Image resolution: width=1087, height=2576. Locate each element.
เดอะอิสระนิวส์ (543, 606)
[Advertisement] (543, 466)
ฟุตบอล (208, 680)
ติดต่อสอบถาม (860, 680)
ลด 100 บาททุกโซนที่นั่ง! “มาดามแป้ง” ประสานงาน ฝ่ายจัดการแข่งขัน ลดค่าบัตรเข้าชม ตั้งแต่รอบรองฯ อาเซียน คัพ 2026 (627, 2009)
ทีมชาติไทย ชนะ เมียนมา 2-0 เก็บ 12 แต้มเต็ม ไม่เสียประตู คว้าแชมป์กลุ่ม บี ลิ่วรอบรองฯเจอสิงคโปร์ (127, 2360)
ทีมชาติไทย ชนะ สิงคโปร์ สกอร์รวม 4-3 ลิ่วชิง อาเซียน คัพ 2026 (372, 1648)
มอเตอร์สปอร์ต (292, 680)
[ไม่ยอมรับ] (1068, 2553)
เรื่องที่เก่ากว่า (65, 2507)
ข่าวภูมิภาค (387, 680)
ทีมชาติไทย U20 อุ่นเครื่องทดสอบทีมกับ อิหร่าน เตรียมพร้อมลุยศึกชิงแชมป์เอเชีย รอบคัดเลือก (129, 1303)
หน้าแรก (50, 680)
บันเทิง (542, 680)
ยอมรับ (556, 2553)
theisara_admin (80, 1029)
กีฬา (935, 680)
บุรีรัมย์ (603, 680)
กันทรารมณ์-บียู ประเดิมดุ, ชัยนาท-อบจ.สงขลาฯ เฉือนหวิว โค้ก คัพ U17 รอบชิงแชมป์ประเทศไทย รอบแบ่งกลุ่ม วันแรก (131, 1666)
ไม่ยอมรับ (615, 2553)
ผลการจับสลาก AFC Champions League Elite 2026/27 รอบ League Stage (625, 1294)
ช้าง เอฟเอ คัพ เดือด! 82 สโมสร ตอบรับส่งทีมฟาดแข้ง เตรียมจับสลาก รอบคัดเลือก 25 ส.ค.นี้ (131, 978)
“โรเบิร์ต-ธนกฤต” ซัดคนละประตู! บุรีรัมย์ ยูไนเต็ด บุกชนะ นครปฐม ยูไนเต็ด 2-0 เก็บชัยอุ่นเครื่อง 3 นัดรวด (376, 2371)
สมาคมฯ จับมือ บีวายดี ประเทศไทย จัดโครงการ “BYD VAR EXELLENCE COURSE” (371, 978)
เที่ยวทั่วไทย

________

- What you need to do
From the entries above, return each line with the word "นเคร" in it.

- Solution to the exercise
ทีมชาติไทย U20 อุ่นเครื่องทดสอบทีมกับ อิหร่าน เตรียมพร้อมลุยศึกชิงแชมป์เอเชีย รอบคัดเลือก (129, 1303)
“โรเบิร์ต-ธนกฤต” ซัดคนละประตู! บุรีรัมย์ ยูไนเต็ด บุกชนะ นครปฐม ยูไนเต็ด 2-0 เก็บชัยอุ่นเครื่อง 3 นัดรวด (376, 2371)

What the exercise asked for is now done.